▶ _Action item_
Check each line of the data below for the string "Edit". Then give the number of lines that have it, without anything else.

▶ _Records to process_
%%

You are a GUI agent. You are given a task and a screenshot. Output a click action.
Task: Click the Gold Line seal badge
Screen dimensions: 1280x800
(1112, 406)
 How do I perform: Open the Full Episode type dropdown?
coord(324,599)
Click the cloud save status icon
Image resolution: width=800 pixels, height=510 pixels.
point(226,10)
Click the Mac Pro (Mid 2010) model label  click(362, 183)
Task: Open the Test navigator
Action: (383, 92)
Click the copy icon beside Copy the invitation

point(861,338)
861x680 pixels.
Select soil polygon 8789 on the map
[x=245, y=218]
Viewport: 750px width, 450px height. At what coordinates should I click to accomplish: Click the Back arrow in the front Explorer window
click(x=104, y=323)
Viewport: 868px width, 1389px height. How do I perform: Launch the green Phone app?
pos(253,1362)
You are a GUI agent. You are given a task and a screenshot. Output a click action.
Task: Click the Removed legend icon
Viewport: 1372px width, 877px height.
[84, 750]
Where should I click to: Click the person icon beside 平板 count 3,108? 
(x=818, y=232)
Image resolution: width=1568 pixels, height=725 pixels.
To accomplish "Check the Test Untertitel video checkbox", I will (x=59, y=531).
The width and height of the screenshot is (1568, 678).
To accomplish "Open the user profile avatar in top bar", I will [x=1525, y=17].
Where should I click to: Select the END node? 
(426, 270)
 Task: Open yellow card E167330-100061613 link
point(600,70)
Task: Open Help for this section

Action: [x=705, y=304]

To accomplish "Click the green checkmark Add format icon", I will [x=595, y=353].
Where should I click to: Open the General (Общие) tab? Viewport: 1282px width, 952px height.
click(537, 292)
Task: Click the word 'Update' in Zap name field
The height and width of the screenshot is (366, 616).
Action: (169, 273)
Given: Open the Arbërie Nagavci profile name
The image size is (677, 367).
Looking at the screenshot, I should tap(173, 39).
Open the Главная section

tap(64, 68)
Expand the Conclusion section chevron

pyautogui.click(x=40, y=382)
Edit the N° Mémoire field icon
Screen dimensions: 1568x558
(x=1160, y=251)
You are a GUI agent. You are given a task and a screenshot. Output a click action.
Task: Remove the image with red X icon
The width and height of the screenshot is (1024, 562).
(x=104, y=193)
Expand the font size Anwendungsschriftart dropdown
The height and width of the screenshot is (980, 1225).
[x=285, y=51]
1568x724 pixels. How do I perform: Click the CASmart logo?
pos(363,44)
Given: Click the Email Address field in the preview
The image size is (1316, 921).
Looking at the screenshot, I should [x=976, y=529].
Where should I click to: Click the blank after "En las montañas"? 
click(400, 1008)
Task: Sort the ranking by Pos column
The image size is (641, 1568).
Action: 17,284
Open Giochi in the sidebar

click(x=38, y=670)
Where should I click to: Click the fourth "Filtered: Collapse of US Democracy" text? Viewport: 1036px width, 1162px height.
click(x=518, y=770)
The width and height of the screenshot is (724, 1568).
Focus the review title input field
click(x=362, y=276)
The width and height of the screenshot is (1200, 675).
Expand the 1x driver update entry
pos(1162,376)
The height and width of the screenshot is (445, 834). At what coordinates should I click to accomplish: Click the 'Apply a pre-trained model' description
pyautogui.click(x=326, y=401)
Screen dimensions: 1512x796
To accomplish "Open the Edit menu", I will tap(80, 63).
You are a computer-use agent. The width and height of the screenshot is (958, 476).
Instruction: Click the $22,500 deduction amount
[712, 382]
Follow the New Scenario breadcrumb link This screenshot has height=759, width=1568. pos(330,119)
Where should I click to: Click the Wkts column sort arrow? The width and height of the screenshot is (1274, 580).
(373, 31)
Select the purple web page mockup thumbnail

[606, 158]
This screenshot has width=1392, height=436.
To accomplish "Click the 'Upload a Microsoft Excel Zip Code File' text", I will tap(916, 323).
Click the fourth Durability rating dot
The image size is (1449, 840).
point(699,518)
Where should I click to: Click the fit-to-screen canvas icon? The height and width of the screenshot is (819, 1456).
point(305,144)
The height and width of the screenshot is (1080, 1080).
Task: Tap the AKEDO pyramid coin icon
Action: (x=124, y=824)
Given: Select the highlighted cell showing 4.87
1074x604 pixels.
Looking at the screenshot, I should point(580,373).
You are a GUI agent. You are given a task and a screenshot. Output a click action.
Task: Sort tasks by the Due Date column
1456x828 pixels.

%%

▶ _Exercise result_
2